• _WORK INSTRUCTIONS_:
Beginning with the first line, please repeat the entries exactly and end on the line that contains "铝材外壳套件特殊应用案例 (521, 2258)".

::: INPUT DATA :::

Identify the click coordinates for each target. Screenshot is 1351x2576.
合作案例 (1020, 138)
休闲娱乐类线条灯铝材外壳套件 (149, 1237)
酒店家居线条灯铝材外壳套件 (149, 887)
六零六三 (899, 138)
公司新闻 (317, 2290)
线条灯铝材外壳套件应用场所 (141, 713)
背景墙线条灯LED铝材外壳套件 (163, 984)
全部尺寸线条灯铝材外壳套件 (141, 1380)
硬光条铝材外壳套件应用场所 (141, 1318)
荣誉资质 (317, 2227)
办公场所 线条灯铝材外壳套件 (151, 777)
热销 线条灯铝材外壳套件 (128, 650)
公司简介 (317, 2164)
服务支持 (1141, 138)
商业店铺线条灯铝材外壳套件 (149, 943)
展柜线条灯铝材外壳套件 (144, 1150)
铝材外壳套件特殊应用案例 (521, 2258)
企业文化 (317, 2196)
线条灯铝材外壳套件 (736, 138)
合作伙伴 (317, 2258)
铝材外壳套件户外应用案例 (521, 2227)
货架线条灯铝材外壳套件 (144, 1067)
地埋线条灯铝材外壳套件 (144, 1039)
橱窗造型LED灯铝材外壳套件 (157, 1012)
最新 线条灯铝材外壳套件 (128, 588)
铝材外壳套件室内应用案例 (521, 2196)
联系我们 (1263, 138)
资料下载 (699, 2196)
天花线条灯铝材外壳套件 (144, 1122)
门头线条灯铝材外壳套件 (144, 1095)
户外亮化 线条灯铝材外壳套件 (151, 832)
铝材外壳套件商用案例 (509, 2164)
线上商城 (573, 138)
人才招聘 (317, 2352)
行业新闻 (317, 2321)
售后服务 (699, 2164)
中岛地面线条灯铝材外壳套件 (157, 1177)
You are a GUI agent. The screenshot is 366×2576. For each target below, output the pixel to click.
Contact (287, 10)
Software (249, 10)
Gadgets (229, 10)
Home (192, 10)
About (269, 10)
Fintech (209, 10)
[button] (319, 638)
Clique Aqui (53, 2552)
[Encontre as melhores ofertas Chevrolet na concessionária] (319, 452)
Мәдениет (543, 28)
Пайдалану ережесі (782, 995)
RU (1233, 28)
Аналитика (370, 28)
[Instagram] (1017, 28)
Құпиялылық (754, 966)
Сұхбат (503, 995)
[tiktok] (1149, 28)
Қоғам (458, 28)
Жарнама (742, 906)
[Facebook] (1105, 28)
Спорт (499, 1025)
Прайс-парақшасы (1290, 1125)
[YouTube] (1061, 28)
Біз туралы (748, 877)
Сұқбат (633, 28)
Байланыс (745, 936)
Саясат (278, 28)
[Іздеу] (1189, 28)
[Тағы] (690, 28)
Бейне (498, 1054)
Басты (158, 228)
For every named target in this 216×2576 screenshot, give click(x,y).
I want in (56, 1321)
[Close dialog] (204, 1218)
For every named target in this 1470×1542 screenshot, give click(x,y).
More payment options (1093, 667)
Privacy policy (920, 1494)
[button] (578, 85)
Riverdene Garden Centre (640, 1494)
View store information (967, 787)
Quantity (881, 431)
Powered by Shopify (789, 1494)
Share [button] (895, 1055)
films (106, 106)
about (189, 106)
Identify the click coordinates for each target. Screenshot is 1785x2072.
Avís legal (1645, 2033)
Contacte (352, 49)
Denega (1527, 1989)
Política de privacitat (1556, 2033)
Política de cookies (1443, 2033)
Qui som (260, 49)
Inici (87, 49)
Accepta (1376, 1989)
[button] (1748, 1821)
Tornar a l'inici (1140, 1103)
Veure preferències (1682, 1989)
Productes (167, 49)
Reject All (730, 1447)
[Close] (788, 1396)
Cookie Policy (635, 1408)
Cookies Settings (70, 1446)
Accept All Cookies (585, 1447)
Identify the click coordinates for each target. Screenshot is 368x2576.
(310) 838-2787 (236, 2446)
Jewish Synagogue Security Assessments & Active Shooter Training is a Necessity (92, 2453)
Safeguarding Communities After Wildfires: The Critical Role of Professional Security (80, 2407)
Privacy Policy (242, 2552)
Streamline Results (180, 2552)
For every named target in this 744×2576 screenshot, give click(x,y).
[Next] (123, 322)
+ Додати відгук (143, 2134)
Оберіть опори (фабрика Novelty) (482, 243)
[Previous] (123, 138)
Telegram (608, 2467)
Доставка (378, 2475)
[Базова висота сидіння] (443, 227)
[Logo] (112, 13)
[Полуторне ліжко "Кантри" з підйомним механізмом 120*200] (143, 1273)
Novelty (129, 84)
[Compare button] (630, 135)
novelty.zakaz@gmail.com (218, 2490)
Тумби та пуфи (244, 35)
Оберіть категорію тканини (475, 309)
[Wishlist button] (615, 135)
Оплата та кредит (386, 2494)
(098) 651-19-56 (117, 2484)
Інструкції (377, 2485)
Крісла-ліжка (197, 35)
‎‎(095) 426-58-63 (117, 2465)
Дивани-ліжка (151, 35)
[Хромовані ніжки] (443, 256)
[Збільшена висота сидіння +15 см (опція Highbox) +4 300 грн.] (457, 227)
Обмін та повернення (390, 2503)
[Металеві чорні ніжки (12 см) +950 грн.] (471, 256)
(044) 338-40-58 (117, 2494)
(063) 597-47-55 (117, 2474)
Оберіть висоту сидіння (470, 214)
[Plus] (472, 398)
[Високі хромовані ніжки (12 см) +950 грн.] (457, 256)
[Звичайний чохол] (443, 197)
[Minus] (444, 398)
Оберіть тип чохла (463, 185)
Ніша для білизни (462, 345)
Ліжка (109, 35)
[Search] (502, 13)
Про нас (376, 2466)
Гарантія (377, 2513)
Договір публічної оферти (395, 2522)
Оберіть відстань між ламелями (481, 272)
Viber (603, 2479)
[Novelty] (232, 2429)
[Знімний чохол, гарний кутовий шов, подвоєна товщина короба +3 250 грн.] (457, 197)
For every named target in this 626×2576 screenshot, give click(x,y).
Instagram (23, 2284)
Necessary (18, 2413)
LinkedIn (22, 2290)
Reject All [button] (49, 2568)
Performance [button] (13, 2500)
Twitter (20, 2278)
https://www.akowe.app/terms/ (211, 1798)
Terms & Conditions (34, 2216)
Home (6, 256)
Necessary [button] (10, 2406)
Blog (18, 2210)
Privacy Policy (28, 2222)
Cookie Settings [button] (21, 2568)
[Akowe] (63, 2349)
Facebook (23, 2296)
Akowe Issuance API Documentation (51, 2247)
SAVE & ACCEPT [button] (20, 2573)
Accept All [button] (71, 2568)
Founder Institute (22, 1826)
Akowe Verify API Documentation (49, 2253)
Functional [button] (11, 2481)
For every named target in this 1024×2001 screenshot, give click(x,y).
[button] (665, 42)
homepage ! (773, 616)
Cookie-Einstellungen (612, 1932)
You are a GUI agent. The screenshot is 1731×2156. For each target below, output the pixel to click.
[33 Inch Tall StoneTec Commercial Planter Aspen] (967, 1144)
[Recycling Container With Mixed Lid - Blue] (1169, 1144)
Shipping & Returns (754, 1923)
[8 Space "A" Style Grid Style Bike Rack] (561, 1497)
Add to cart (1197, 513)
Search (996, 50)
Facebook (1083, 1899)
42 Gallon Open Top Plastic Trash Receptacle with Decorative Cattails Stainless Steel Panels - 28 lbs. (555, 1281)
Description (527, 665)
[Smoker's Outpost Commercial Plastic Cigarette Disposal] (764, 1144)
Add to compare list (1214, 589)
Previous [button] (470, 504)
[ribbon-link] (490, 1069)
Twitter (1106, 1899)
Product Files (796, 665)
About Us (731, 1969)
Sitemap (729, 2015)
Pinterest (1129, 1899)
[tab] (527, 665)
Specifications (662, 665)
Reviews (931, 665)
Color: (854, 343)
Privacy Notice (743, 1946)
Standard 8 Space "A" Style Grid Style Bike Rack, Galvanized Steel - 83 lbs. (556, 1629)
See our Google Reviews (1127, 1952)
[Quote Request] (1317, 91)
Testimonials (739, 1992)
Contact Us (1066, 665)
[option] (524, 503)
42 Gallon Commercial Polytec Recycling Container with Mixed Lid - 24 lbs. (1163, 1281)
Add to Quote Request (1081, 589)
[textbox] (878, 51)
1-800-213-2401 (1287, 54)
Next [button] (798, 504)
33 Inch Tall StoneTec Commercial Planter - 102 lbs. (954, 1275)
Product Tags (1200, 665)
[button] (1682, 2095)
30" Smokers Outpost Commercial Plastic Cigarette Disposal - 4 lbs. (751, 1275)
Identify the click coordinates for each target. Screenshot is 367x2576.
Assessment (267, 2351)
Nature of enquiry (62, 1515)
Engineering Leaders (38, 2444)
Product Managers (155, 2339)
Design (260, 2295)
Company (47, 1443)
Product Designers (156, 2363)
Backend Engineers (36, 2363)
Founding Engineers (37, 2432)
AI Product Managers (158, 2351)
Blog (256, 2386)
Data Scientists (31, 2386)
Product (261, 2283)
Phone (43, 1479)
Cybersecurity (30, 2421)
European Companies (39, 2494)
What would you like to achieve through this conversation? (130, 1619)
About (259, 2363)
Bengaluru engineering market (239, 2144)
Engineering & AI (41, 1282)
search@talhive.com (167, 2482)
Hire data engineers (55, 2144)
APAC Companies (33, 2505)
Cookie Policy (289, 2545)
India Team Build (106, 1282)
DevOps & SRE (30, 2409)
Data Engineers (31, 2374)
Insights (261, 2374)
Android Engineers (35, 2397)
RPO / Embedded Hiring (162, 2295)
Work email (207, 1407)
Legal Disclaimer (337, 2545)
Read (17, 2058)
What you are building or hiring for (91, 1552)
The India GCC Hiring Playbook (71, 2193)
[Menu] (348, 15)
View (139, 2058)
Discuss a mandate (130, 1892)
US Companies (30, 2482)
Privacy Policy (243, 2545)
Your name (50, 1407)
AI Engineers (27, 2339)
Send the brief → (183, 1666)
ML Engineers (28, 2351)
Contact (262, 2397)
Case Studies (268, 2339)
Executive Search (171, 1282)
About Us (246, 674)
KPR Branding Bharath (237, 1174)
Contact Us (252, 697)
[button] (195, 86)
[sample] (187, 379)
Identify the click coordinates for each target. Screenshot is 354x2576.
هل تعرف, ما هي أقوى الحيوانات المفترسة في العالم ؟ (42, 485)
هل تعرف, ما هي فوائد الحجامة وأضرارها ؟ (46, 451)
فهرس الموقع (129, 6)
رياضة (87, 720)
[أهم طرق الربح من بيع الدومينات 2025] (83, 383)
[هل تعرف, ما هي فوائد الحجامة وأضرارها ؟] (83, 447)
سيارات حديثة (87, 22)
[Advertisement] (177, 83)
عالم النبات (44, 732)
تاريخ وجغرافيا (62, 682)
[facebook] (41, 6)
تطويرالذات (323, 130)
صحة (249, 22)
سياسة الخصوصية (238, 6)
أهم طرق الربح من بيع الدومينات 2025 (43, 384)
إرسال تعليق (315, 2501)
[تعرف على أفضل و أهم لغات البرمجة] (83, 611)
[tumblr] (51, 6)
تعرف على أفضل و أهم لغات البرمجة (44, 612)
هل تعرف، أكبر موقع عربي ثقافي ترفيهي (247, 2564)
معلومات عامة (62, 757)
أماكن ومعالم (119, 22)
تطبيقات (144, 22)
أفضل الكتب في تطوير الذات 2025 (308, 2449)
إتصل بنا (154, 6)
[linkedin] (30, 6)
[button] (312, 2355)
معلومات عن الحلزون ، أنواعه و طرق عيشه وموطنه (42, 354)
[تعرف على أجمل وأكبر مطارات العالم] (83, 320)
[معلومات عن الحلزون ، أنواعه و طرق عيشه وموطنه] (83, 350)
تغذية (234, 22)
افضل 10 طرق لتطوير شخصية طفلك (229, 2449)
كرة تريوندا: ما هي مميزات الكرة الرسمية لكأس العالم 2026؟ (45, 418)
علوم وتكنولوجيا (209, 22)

:::

• _EXERCISE OUTPUT_:
Identify the click coordinates for each target. Screenshot is 1351x2576.
合作案例 (1020, 138)
休闲娱乐类线条灯铝材外壳套件 (149, 1237)
酒店家居线条灯铝材外壳套件 (149, 887)
六零六三 (899, 138)
公司新闻 (317, 2290)
线条灯铝材外壳套件应用场所 (141, 713)
背景墙线条灯LED铝材外壳套件 (163, 984)
全部尺寸线条灯铝材外壳套件 (141, 1380)
硬光条铝材外壳套件应用场所 (141, 1318)
荣誉资质 (317, 2227)
办公场所 线条灯铝材外壳套件 (151, 777)
热销 线条灯铝材外壳套件 (128, 650)
公司简介 (317, 2164)
服务支持 (1141, 138)
商业店铺线条灯铝材外壳套件 (149, 943)
展柜线条灯铝材外壳套件 (144, 1150)
铝材外壳套件特殊应用案例 (521, 2258)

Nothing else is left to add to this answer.